───── THE INPUT

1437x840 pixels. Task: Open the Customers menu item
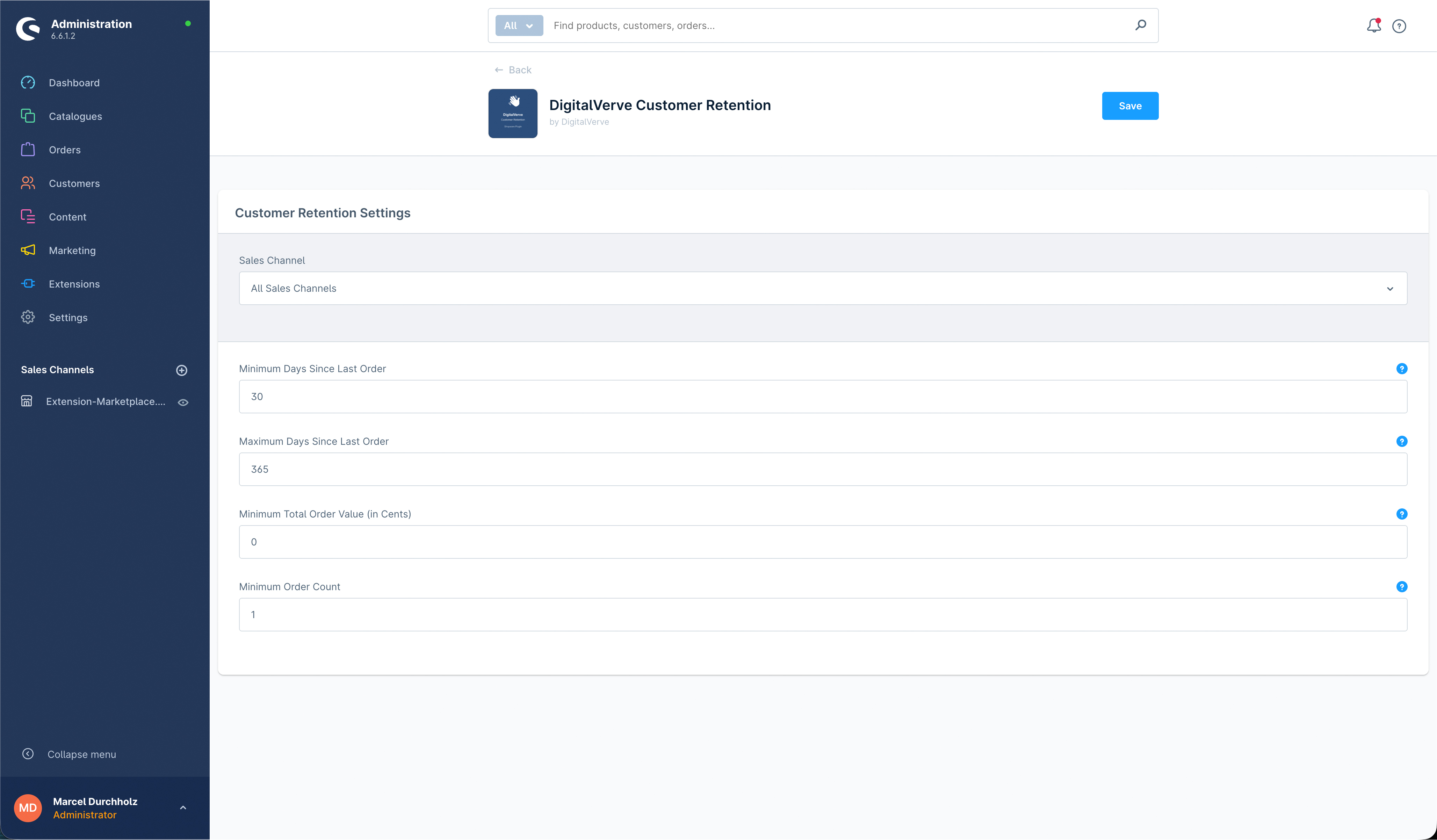click(74, 184)
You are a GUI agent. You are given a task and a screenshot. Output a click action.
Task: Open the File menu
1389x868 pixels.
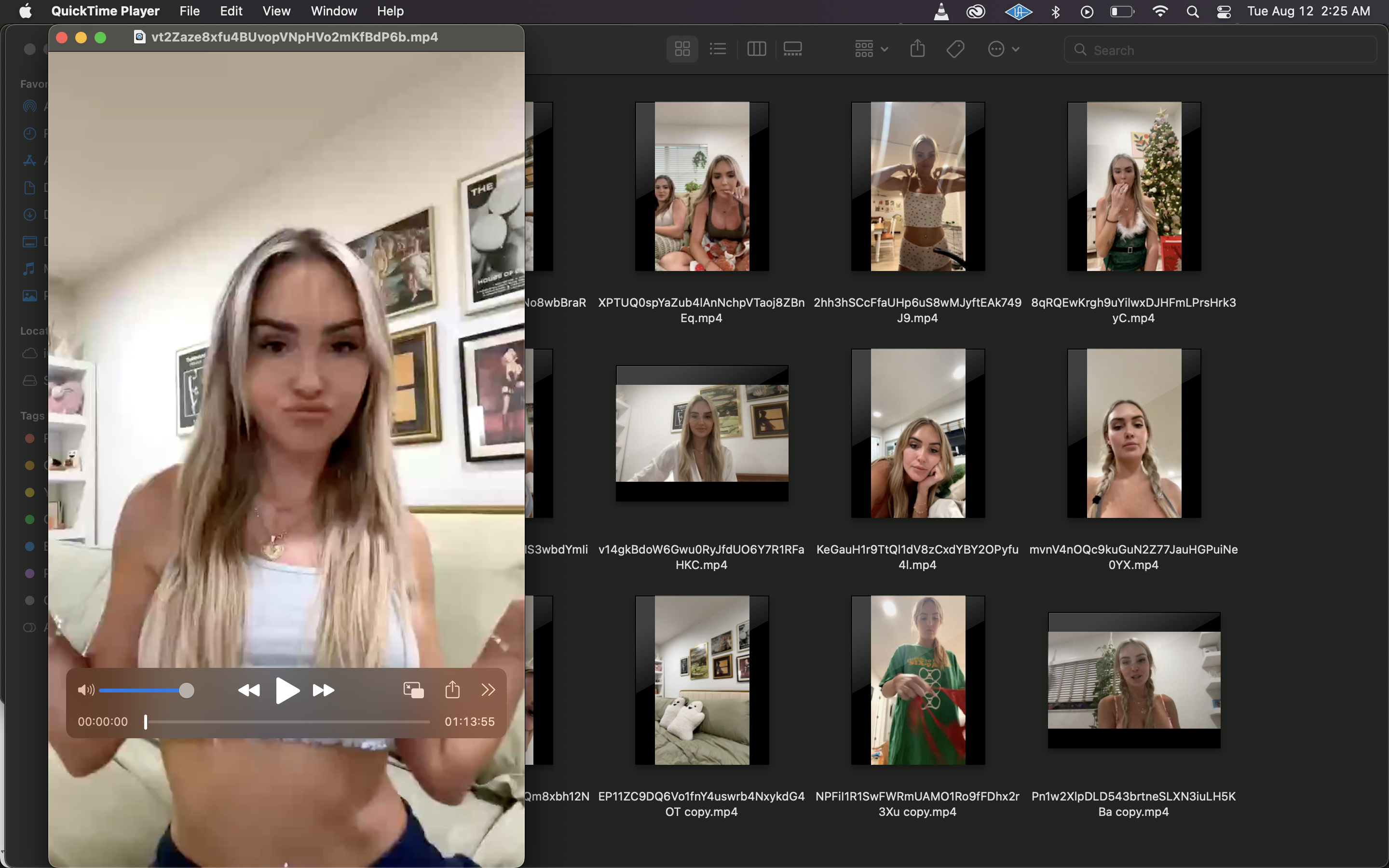(x=190, y=11)
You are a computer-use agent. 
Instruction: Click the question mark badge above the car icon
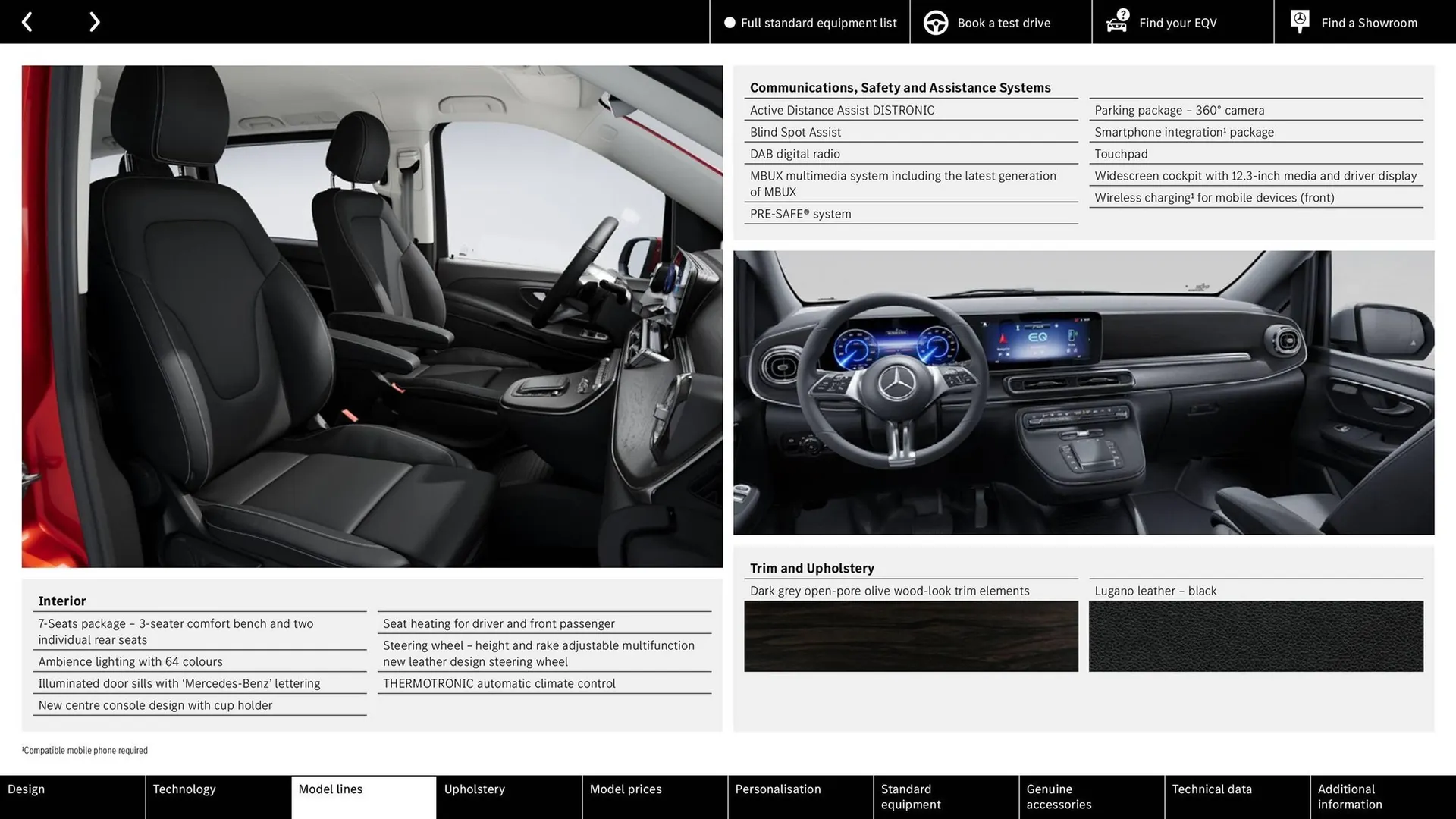point(1122,13)
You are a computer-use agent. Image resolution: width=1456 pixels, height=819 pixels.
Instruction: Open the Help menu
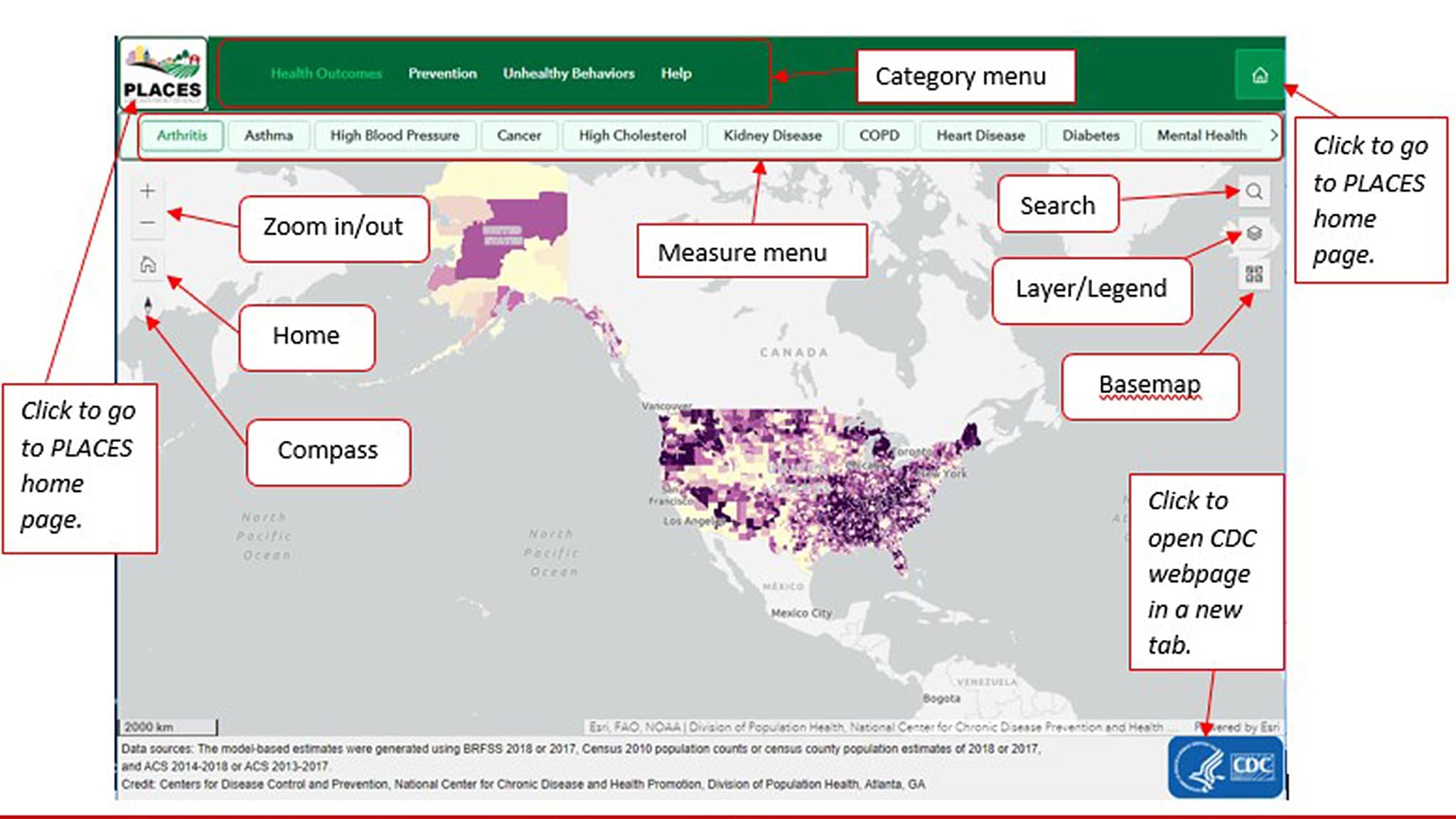pos(675,73)
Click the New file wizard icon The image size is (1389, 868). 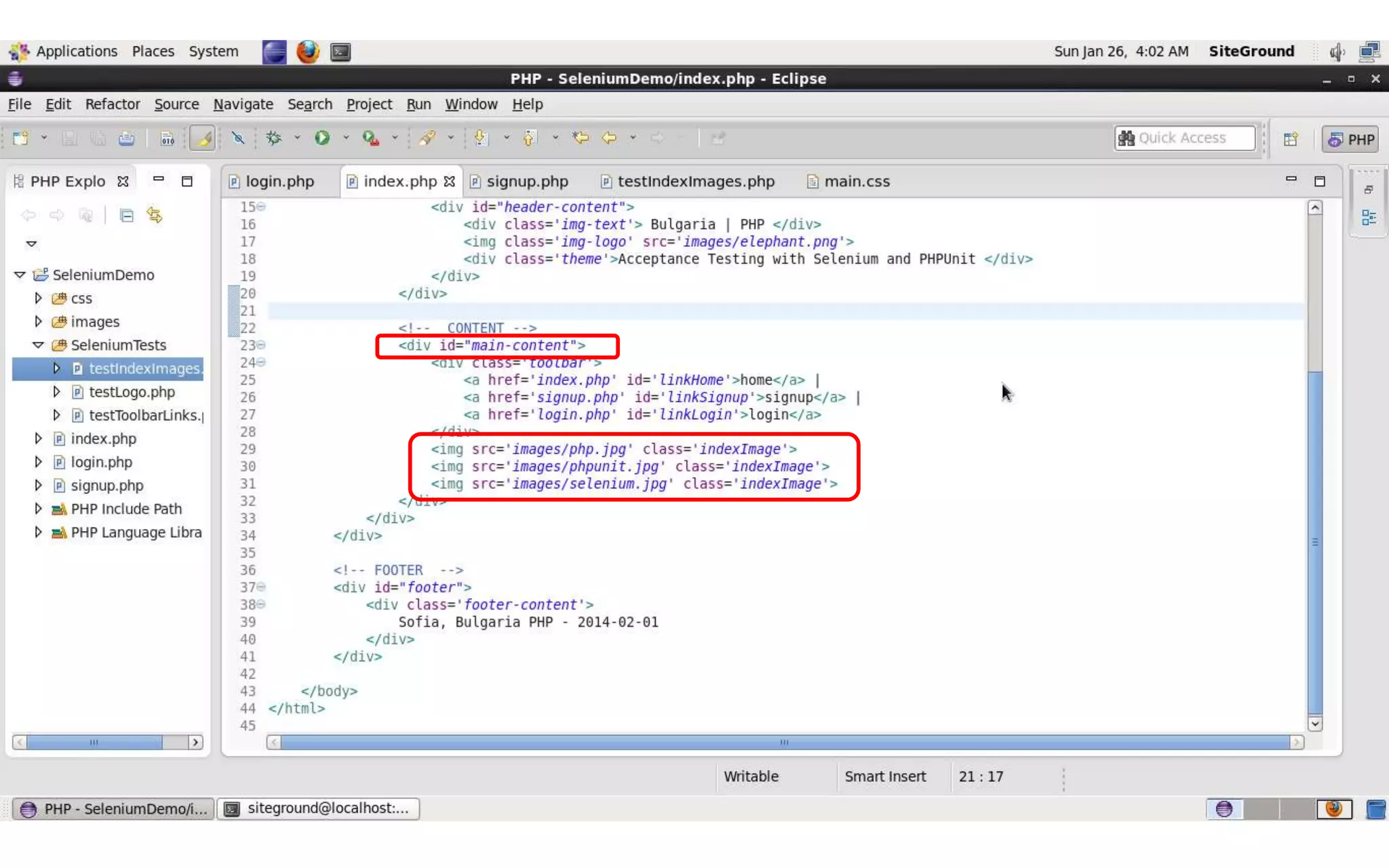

──────────

→ **INSTRUCTIONS FOR THE TASK**
Restate each entry exactly, omitting pictures.

→ **EXERCISE SOLUTION**
1437x840 pixels. Task: Open the Customers menu item
click(74, 184)
You are a GUI agent. You are given a task and a screenshot. Output a click action.
Task: Open the File menu
1389x868 pixels.
(x=190, y=11)
You are a computer-use agent. 
Instruction: Click the question mark badge above the car icon
point(1122,13)
You are a computer-use agent. Image resolution: width=1456 pixels, height=819 pixels.
Instruction: Open the Help menu
pos(675,73)
Click the New file wizard icon The image size is (1389, 868). 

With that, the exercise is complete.